**What needs to be done**
Render every line of the items below as a Markdown table with two columns, Row and Line. Number the rows in order and leave out blank lines.

[Entries for text and item locations]
-- BEGIN --
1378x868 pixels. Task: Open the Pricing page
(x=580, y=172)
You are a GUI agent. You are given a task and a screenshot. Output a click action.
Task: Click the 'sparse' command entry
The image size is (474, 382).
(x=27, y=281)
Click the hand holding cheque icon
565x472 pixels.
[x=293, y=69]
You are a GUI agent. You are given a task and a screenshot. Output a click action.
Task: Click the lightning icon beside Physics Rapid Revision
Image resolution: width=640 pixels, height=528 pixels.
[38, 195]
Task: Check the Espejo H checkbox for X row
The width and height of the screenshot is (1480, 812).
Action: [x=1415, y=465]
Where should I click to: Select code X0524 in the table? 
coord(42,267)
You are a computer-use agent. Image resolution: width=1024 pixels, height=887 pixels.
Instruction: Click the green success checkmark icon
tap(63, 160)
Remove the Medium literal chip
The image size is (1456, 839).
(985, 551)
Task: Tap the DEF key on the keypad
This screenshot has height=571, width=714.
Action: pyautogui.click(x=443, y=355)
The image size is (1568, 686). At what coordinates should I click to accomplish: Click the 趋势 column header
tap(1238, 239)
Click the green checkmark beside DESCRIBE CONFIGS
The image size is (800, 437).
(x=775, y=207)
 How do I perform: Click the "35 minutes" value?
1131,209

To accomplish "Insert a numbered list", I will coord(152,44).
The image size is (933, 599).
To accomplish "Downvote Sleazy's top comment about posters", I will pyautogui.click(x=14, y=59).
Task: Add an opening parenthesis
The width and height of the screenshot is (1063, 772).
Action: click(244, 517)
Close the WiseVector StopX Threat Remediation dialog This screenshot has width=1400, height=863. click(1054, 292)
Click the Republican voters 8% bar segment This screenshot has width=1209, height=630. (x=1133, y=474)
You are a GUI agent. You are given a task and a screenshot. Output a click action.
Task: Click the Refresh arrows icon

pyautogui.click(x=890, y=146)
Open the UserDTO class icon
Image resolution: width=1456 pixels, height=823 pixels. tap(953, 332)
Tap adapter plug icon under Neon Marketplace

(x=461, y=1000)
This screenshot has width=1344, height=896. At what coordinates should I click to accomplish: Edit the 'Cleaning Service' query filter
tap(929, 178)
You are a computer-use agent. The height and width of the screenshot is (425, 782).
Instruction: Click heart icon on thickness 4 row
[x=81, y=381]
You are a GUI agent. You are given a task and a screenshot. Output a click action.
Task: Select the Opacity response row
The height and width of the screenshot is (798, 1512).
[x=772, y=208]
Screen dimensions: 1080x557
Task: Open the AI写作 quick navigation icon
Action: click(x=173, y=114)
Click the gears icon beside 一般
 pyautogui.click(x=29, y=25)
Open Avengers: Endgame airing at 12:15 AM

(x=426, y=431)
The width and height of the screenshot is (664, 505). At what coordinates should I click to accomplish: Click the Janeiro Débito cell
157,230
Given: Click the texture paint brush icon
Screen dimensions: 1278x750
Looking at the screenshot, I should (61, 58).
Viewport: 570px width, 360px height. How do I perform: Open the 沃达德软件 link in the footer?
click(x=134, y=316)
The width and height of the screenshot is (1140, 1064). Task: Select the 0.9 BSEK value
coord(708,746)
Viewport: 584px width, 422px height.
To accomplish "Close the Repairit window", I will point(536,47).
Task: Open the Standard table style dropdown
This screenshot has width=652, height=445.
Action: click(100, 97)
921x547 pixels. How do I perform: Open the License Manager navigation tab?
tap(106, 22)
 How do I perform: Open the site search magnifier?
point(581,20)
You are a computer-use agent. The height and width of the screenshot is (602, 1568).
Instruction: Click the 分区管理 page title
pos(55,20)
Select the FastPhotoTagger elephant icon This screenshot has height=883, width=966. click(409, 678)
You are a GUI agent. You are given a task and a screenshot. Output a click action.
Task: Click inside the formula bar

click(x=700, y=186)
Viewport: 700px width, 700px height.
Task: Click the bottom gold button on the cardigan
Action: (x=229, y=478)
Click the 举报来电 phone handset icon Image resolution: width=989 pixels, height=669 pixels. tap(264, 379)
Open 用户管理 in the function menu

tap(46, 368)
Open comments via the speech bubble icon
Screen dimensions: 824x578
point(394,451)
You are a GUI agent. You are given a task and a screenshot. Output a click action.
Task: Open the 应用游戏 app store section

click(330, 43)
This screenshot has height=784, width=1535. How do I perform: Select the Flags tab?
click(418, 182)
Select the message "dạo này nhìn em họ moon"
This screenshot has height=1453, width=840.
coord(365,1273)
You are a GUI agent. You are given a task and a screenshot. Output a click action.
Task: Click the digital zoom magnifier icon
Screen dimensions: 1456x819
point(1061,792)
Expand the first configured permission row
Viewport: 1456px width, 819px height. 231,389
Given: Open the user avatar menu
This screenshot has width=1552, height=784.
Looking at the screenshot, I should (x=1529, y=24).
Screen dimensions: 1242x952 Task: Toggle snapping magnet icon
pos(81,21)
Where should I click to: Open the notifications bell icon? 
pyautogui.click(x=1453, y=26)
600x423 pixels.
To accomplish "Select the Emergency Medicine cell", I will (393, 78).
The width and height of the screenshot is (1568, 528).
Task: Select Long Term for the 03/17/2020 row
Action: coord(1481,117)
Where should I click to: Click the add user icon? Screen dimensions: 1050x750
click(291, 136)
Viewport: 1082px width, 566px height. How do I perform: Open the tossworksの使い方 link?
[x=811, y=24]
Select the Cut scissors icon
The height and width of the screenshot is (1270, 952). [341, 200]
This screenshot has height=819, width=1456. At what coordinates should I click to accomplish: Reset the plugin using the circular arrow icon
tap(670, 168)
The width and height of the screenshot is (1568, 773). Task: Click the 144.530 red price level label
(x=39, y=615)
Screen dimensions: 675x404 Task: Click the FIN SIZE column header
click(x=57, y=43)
-- END --
**Response to the exercise**
| Row | Line |
|---|---|
| 1 | 1378x868 pixels. Task: Open the Pricing page |
| 2 | (x=580, y=172) |
| 3 | You are a GUI agent. You are given a task and a screenshot. Output a click action. |
| 4 | Task: Click the 'sparse' command entry |
| 5 | The image size is (474, 382). |
| 6 | (x=27, y=281) |
| 7 | Click the hand holding cheque icon |
| 8 | 565x472 pixels. |
| 9 | [x=293, y=69] |
| 10 | You are a GUI agent. You are given a task and a screenshot. Output a click action. |
| 11 | Task: Click the lightning icon beside Physics Rapid Revision |
| 12 | Image resolution: width=640 pixels, height=528 pixels. |
| 13 | [38, 195] |
| 14 | Task: Check the Espejo H checkbox for X row |
| 15 | The width and height of the screenshot is (1480, 812). |
| 16 | Action: [x=1415, y=465] |
| 17 | Where should I click to: Select code X0524 in the table?  |
| 18 | coord(42,267) |
| 19 | You are a computer-use agent. Image resolution: width=1024 pixels, height=887 pixels. |
| 20 | Instruction: Click the green success checkmark icon |
| 21 | tap(63, 160) |
| 22 | Remove the Medium literal chip |
| 23 | The image size is (1456, 839). |
| 24 | (985, 551) |
| 25 | Task: Tap the DEF key on the keypad |
| 26 | This screenshot has height=571, width=714. |
| 27 | Action: pyautogui.click(x=443, y=355) |
| 28 | The image size is (1568, 686). At what coordinates should I click to accomplish: Click the 趋势 column header |
| 29 | tap(1238, 239) |
| 30 | Click the green checkmark beside DESCRIBE CONFIGS |
| 31 | The image size is (800, 437). |
| 32 | (x=775, y=207) |
| 33 |  How do I perform: Click the "35 minutes" value? |
| 34 | 1131,209 |
| 35 | To accomplish "Insert a numbered list", I will coord(152,44). |
| 36 | The image size is (933, 599). |
| 37 | To accomplish "Downvote Sleazy's top comment about posters", I will pyautogui.click(x=14, y=59). |
| 38 | Task: Add an opening parenthesis |
| 39 | The width and height of the screenshot is (1063, 772). |
| 40 | Action: click(244, 517) |
| 41 | Close the WiseVector StopX Threat Remediation dialog This screenshot has width=1400, height=863. click(1054, 292) |
| 42 | Click the Republican voters 8% bar segment This screenshot has width=1209, height=630. (x=1133, y=474) |
| 43 | You are a GUI agent. You are given a task and a screenshot. Output a click action. |
| 44 | Task: Click the Refresh arrows icon |
| 45 | pyautogui.click(x=890, y=146) |
| 46 | Open the UserDTO class icon |
| 47 | Image resolution: width=1456 pixels, height=823 pixels. tap(953, 332) |
| 48 | Tap adapter plug icon under Neon Marketplace |
| 49 | (x=461, y=1000) |
| 50 | This screenshot has width=1344, height=896. At what coordinates should I click to accomplish: Edit the 'Cleaning Service' query filter |
| 51 | tap(929, 178) |
| 52 | You are a computer-use agent. The height and width of the screenshot is (425, 782). |
| 53 | Instruction: Click heart icon on thickness 4 row |
| 54 | [x=81, y=381] |
| 55 | You are a GUI agent. You are given a task and a screenshot. Output a click action. |
| 56 | Task: Select the Opacity response row |
| 57 | The height and width of the screenshot is (798, 1512). |
| 58 | [x=772, y=208] |
| 59 | Screen dimensions: 1080x557 |
| 60 | Task: Open the AI写作 quick navigation icon |
| 61 | Action: click(x=173, y=114) |
| 62 | Click the gears icon beside 一般 |
| 63 |  pyautogui.click(x=29, y=25) |
| 64 | Open Avengers: Endgame airing at 12:15 AM |
| 65 | (x=426, y=431) |
| 66 | The width and height of the screenshot is (664, 505). At what coordinates should I click to accomplish: Click the Janeiro Débito cell |
| 67 | 157,230 |
| 68 | Given: Click the texture paint brush icon |
| 69 | Screen dimensions: 1278x750 |
| 70 | Looking at the screenshot, I should (61, 58). |
| 71 | Viewport: 570px width, 360px height. How do I perform: Open the 沃达德软件 link in the footer? |
| 72 | click(x=134, y=316) |
| 73 | The width and height of the screenshot is (1140, 1064). Task: Select the 0.9 BSEK value |
| 74 | coord(708,746) |
| 75 | Viewport: 584px width, 422px height. |
| 76 | To accomplish "Close the Repairit window", I will point(536,47). |
| 77 | Task: Open the Standard table style dropdown |
| 78 | This screenshot has width=652, height=445. |
| 79 | Action: click(100, 97) |
| 80 | 921x547 pixels. How do I perform: Open the License Manager navigation tab? |
| 81 | tap(106, 22) |
| 82 |  How do I perform: Open the site search magnifier? |
| 83 | point(581,20) |
| 84 | You are a computer-use agent. The height and width of the screenshot is (602, 1568). |
| 85 | Instruction: Click the 分区管理 page title |
| 86 | pos(55,20) |
| 87 | Select the FastPhotoTagger elephant icon This screenshot has height=883, width=966. click(409, 678) |
| 88 | You are a GUI agent. You are given a task and a screenshot. Output a click action. |
| 89 | Task: Click inside the formula bar |
| 90 | click(x=700, y=186) |
| 91 | Viewport: 700px width, 700px height. |
| 92 | Task: Click the bottom gold button on the cardigan |
| 93 | Action: (x=229, y=478) |
| 94 | Click the 举报来电 phone handset icon Image resolution: width=989 pixels, height=669 pixels. tap(264, 379) |
| 95 | Open 用户管理 in the function menu |
| 96 | tap(46, 368) |
| 97 | Open comments via the speech bubble icon |
| 98 | Screen dimensions: 824x578 |
| 99 | point(394,451) |
| 100 | You are a GUI agent. You are given a task and a screenshot. Output a click action. |
| 101 | Task: Open the 应用游戏 app store section |
| 102 | click(330, 43) |
| 103 | This screenshot has height=784, width=1535. How do I perform: Select the Flags tab? |
| 104 | click(418, 182) |
| 105 | Select the message "dạo này nhìn em họ moon" |
| 106 | This screenshot has height=1453, width=840. |
| 107 | coord(365,1273) |
| 108 | You are a GUI agent. You are given a task and a screenshot. Output a click action. |
| 109 | Task: Click the digital zoom magnifier icon |
| 110 | Screen dimensions: 1456x819 |
| 111 | point(1061,792) |
| 112 | Expand the first configured permission row |
| 113 | Viewport: 1456px width, 819px height. 231,389 |
| 114 | Given: Open the user avatar menu |
| 115 | This screenshot has width=1552, height=784. |
| 116 | Looking at the screenshot, I should (x=1529, y=24). |
| 117 | Screen dimensions: 1242x952 Task: Toggle snapping magnet icon |
| 118 | pos(81,21) |
| 119 | Where should I click to: Open the notifications bell icon?  |
| 120 | pyautogui.click(x=1453, y=26) |
| 121 | 600x423 pixels. |
| 122 | To accomplish "Select the Emergency Medicine cell", I will (393, 78). |
| 123 | The width and height of the screenshot is (1568, 528). |
| 124 | Task: Select Long Term for the 03/17/2020 row |
| 125 | Action: coord(1481,117) |
| 126 | Where should I click to: Click the add user icon? Screen dimensions: 1050x750 |
| 127 | click(291, 136) |
| 128 | Viewport: 1082px width, 566px height. How do I perform: Open the tossworksの使い方 link? |
| 129 | [x=811, y=24] |
| 130 | Select the Cut scissors icon |
| 131 | The height and width of the screenshot is (1270, 952). [341, 200] |
| 132 | This screenshot has height=819, width=1456. At what coordinates should I click to accomplish: Reset the plugin using the circular arrow icon |
| 133 | tap(670, 168) |
| 134 | The width and height of the screenshot is (1568, 773). Task: Click the 144.530 red price level label |
| 135 | (x=39, y=615) |
| 136 | Screen dimensions: 675x404 Task: Click the FIN SIZE column header |
| 137 | click(x=57, y=43) |